In simple we over program. There are many Christians that are so busy doing good things that their faith is extremely shallow. In zealousness we forget that life is more than just activity. Some churches program their way out of the missions context God placed them in. We are the analogy of a chick-flic where the girl gets the guy and then…role the credits. (Ever wonder what happens next?)
Willow Creek discovered this. They were doing many incredible things, but they were not making disciples as they should. The leadership realized they needed a radical re-working of how they do things to focus on producing disciples. The book Simple Church deals with the same issue among many (most?) churches.
Community.
We need commonality for community to exist. The phrase “online community” is used all the time. Let us be honest with each other: we lost what community really means. Social media strikes a chord because as humans we really do crave community. Community is diverse. I disagree with the sentiment that states people are into social media because they want fame. Honestly, that is too complex. People want identity.
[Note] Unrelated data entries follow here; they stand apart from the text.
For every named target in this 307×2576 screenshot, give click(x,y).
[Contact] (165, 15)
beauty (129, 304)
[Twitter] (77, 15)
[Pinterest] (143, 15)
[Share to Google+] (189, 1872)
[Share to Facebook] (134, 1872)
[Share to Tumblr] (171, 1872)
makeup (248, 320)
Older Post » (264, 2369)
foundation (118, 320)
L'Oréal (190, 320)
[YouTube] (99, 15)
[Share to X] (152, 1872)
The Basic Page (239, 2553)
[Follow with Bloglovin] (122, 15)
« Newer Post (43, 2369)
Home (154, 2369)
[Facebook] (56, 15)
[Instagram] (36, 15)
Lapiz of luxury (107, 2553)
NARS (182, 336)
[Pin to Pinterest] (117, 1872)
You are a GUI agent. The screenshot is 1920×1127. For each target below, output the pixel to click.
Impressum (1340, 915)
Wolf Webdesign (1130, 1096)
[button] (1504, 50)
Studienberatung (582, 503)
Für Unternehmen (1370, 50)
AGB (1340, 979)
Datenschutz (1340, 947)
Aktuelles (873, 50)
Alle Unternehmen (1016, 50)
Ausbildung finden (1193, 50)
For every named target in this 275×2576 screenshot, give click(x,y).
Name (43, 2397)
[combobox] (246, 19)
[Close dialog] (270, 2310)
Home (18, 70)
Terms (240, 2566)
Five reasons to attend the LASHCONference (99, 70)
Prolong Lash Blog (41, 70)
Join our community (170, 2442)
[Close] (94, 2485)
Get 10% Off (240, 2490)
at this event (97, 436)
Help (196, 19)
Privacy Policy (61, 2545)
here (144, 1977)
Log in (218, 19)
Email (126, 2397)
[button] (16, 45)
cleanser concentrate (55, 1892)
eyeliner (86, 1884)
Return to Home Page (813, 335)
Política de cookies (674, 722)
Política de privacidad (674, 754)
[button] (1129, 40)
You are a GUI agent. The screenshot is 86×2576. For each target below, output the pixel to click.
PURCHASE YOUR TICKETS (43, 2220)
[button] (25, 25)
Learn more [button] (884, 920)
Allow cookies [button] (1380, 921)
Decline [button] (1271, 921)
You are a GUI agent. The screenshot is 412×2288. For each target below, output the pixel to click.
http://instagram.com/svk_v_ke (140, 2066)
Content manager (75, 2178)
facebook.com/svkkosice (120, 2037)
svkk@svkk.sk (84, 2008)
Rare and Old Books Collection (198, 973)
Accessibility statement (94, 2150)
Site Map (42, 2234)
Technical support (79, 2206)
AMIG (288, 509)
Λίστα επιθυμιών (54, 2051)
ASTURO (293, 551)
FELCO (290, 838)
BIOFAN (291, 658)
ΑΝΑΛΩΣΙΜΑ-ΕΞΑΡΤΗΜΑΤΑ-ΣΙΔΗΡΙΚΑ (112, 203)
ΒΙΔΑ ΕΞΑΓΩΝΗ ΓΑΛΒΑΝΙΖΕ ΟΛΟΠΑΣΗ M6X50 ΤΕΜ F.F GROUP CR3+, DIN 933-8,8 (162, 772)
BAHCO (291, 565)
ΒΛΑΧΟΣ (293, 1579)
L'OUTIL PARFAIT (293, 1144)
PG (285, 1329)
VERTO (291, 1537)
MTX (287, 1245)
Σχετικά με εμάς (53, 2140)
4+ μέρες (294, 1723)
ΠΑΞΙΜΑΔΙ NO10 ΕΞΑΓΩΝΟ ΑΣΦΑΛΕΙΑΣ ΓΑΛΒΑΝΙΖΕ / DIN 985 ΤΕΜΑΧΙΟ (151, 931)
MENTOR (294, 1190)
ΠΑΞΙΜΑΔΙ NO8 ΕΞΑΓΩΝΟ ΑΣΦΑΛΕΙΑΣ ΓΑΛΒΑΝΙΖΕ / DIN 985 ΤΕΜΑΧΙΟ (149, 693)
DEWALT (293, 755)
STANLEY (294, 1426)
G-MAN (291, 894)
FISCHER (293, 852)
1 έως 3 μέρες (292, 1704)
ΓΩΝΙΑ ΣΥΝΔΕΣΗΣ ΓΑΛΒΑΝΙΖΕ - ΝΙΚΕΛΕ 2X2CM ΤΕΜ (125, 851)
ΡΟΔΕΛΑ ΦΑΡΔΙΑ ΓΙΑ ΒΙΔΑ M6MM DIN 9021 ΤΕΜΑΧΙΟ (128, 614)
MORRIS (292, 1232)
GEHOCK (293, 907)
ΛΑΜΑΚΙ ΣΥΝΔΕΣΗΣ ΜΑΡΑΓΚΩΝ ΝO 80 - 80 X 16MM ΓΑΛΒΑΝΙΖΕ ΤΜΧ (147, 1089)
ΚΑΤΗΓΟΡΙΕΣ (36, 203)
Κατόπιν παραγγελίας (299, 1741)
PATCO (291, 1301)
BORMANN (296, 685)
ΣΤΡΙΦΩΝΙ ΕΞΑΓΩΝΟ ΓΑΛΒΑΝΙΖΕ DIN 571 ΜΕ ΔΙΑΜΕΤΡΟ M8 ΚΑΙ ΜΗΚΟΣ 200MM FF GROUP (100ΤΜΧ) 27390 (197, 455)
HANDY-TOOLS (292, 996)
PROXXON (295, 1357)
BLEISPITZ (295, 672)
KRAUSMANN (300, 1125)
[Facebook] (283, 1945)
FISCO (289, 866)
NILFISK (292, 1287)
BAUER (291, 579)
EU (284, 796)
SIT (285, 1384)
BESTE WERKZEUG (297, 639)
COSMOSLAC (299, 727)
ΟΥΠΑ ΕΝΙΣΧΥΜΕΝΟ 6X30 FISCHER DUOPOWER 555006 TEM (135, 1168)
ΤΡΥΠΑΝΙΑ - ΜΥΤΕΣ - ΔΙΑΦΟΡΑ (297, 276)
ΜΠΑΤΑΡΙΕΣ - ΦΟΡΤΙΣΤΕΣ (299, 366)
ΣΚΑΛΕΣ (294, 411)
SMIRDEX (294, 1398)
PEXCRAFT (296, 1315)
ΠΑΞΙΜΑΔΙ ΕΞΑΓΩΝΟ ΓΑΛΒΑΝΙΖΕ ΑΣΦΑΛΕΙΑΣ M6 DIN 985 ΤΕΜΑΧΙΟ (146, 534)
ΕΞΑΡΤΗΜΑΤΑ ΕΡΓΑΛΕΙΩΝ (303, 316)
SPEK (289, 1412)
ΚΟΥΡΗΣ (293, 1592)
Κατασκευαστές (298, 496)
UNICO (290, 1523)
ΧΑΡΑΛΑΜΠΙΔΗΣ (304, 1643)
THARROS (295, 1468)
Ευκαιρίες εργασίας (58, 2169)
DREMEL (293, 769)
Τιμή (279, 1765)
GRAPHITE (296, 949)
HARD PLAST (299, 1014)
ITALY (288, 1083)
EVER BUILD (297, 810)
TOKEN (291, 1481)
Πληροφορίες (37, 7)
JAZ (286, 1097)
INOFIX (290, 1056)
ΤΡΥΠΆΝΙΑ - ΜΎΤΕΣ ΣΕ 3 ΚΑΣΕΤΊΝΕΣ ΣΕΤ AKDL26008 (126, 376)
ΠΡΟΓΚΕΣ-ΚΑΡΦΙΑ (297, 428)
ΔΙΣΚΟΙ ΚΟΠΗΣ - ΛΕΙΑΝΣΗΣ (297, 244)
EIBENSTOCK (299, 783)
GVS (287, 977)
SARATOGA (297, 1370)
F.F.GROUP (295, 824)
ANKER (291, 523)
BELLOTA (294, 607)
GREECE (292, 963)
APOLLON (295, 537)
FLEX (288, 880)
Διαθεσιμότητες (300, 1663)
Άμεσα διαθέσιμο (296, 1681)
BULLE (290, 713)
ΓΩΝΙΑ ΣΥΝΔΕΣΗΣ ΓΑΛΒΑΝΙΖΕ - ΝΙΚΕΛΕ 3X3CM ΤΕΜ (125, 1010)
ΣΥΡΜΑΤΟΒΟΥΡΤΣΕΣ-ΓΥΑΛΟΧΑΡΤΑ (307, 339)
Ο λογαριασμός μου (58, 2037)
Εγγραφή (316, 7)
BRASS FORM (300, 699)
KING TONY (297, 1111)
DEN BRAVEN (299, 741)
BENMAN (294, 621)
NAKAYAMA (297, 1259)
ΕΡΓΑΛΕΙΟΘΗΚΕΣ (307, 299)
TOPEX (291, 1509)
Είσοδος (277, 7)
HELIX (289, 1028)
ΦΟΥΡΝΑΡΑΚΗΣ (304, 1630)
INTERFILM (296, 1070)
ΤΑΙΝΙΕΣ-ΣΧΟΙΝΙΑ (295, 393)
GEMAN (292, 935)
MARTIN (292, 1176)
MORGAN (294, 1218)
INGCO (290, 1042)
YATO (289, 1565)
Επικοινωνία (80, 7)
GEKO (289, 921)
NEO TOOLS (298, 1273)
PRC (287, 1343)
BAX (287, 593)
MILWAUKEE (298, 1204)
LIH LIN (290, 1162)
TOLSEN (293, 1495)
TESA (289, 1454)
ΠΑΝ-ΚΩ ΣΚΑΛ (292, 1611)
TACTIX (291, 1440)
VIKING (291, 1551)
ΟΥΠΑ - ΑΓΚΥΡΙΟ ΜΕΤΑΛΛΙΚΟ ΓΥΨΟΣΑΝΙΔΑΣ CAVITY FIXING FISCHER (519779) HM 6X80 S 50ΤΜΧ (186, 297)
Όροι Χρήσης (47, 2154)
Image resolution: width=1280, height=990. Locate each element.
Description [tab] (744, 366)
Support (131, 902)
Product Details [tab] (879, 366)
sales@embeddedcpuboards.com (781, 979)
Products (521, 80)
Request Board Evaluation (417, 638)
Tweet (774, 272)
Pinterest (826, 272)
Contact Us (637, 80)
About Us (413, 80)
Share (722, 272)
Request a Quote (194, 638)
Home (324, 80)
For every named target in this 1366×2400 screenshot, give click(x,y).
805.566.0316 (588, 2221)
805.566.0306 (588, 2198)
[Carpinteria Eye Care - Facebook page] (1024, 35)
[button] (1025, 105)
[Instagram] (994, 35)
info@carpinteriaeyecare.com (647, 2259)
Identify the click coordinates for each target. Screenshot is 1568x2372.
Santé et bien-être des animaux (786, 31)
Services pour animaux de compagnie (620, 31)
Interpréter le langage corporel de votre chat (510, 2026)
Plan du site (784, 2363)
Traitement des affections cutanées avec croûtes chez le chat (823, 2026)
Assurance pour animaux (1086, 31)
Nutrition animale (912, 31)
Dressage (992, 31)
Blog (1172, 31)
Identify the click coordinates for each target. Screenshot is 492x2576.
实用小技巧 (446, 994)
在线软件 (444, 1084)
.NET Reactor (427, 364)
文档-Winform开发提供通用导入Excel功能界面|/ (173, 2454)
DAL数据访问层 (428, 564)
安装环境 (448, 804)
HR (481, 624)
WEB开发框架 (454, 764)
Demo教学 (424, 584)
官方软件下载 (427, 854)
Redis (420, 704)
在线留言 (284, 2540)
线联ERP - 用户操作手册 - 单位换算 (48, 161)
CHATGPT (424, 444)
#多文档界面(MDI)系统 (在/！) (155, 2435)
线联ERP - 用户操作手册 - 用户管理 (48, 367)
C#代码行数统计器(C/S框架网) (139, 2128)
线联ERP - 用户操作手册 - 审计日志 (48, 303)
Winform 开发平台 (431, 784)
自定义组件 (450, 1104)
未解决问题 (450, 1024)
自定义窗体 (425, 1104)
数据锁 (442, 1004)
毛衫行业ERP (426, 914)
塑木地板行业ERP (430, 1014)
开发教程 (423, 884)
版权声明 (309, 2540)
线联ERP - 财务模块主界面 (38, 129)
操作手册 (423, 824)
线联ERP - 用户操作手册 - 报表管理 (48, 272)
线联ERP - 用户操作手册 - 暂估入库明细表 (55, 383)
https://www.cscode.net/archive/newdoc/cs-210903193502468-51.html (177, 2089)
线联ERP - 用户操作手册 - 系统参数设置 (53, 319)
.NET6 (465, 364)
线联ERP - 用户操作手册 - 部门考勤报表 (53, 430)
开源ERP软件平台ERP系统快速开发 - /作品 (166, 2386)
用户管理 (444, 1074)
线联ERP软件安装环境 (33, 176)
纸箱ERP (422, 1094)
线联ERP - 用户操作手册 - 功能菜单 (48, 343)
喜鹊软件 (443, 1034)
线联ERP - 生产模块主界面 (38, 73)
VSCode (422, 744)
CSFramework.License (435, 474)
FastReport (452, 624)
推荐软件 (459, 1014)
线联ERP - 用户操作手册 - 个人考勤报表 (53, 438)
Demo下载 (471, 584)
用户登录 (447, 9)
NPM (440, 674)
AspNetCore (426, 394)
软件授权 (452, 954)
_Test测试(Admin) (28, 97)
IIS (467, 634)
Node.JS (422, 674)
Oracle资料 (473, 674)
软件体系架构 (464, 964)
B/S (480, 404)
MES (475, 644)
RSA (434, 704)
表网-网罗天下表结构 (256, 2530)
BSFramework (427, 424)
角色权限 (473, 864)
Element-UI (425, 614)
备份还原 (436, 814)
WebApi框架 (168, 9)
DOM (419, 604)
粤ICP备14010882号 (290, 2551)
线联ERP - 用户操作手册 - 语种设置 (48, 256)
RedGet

If churches traded simplicity for programs, it traded community for commercialism & commodity. The danger of being over programmed is we start treating issues and people as a commodity, as customers and not as they are: People in the image of God. God is infinite, which means if the church is to glorify God (show or demonstrate accurately who He is) it takes diversity. Relationships are organic not synthetic. Ministry is farm work, not lab work; a muddy or dusty field not an assembly line.
Authentic.
We know we have opinions and we know we are not perfect. I find it hilarious how academic writing requires 3rd person (as if that magically more objective) or how we can make things a production instead of just being together and worshiping. A business workshop aptly stated: If you say you’re authentic, you better be, because everyone says it. I often heard from people that: if you have to state something, you’re likely not. If something is true, it will show itself true. Here is the key question: Why do we feel we need to say we are authentic?
My English prof described a hard conversation with her parents. She wanted to know if her parents were saved. Her mom was upset. “Couldn’t you tell by how I lived?” There are eras where how we lived that was the true judge, not what we said. “We need both,” Mrs. Williams stated. “I feel as though we lost the art of our living communicating what we believe.”
The Bottom Line:
Simple. Community. Authentic. Maybe we should take off the mask and call them for what they are: three areas where we need to repent. I hope we pursue them less as fad and more as a call to get back to what God wants us to be. I can’t help but notice what is core to each of these three things: People. Love God…Love People…Simple. Community. Authentic.